▶ [Brief]
Resume the news article on John Lee's election as Hong Kong's leader, picking up after its final sentence.

John Lee Elected in Hong Kong's Controversial Vote

The Beijing loyalist was chosen as the city's leader Sunday as the only candidate, drawing ire from the international political and business communities.
May. 09, 2022 18:34
John Lee Elected in Hong Kong's Controversial Vote

(CapitalWatch, May 9, Hong Kong)The thoroughly vetted Beijing loyalist John Lee was elected to lead Hong Kong in Sunday's election, the city's first since a regulatory crackdown targeting dissent.

Lee oversaw the crackdown on Hong Kong's pro-democracy movement. As the only candidate, he was elected by a 99% majority by a committee of 1,500. 

The new leader will take over from Carrie Lam in July. During Lam's time in office, the city saw large-scale pro-democracy protests and calls for her resignation. Beijing cracked down on the city following the dissent and overhauled election laws.

Pixel coordinate grounding listing:
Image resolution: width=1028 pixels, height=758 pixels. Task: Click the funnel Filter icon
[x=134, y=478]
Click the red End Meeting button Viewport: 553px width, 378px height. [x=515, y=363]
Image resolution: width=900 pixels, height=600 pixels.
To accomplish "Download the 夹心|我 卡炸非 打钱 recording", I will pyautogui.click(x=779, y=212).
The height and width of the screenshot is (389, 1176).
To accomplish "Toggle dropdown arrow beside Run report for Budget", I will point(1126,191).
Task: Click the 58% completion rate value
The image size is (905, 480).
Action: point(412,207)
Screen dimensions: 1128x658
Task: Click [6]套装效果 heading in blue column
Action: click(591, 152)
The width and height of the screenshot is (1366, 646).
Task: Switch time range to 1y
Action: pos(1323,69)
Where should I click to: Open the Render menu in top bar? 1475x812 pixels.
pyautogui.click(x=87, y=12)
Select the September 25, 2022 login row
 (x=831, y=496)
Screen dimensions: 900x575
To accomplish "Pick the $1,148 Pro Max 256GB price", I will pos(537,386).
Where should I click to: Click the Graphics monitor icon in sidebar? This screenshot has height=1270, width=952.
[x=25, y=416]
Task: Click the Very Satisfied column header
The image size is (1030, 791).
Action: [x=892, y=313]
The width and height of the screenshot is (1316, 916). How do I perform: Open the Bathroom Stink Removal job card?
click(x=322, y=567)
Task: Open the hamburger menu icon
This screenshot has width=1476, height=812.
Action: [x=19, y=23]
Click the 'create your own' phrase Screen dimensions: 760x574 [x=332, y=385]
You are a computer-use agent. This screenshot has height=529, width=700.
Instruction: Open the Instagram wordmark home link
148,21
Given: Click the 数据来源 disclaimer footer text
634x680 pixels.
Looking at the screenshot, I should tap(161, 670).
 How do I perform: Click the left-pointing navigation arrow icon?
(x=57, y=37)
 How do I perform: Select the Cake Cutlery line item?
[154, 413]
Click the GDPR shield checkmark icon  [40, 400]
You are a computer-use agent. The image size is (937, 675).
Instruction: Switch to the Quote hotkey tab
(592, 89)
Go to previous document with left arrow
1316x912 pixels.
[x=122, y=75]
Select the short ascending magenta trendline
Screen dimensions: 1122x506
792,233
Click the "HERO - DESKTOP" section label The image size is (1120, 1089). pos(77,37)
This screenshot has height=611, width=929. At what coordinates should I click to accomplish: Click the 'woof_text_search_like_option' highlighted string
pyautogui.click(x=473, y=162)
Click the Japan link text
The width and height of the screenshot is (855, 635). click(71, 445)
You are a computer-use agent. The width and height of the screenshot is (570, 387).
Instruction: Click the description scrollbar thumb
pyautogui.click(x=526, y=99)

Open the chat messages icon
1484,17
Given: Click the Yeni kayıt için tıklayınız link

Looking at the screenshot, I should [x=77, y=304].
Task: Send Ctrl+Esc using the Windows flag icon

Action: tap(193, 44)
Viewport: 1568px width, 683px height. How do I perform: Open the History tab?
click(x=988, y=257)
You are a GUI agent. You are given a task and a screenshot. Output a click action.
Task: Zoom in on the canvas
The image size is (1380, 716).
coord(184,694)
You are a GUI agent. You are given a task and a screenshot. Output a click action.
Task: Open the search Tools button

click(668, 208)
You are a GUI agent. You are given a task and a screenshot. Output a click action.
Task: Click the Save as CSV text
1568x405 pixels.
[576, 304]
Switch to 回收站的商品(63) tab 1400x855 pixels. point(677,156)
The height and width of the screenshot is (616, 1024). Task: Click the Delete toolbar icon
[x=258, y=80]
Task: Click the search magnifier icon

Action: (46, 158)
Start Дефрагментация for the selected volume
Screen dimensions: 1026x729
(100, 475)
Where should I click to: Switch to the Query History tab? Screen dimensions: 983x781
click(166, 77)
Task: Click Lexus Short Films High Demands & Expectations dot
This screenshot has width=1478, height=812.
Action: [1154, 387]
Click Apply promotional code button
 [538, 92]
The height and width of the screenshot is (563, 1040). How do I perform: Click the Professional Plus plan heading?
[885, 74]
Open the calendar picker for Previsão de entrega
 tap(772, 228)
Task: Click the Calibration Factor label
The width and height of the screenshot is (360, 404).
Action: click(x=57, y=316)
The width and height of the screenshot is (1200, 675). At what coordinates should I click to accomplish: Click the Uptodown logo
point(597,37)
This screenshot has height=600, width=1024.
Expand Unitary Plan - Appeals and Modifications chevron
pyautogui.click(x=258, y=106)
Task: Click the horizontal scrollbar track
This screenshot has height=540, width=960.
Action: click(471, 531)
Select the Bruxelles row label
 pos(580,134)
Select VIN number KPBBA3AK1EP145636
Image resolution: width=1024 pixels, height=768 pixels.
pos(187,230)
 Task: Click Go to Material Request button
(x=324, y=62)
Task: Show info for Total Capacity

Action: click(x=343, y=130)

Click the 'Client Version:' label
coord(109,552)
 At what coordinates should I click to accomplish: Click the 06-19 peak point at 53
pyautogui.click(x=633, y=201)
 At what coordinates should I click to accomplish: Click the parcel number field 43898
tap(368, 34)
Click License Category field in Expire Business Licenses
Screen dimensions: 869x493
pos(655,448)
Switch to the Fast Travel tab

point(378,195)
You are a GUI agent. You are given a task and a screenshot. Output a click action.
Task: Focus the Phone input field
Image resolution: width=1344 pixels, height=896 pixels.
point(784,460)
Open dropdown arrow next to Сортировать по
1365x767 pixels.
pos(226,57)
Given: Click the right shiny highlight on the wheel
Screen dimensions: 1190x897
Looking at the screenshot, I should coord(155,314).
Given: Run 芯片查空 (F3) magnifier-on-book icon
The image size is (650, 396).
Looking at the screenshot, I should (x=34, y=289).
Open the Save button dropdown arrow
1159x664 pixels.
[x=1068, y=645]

▶ [Result]
After mass protests in 2019, Beijing moved to block criticism and ensure that only Beijing loyalists could take political positions. In 2021, the Mainland implemented new electoral laws that required candidates to prove their loyalty to Beijing.

The European Union's foreign policy chief Josep Borrell tweeted his dissent toward the election, saying it "violates democratic principles and political pluralism" in the city, and it's a move toward "dismantling of the 'one country, two systems' principle." Residents also responded to the election with protests. 

Between protests and stringent anti-Covid regulations, thousands of residents have left the city since 2019. Meanwhile, as the opposition is crushed and waves of Covid-19 resurge in the city, Hong Kong's international reputation as a business hub has been severely dampened.

The Hang Seng index's main board was down 3.81% Monday. The other indexes also closed lower; the tech index took the largest hit, down 5.23%. 

Despite today's slump, however, other Chinese policies are driving more and more mainland companies to Hong Kong's stock market. 

An ongoing conflict between Washington and Beijing over audit requirements for U.S.-listed foreign companies has put Chinese firms under pressure in New York. Firms are being named by the U.S. Securities and Exchange Commission for potential delisting and as negotiations for a compromise continue, others not yet named can't relax.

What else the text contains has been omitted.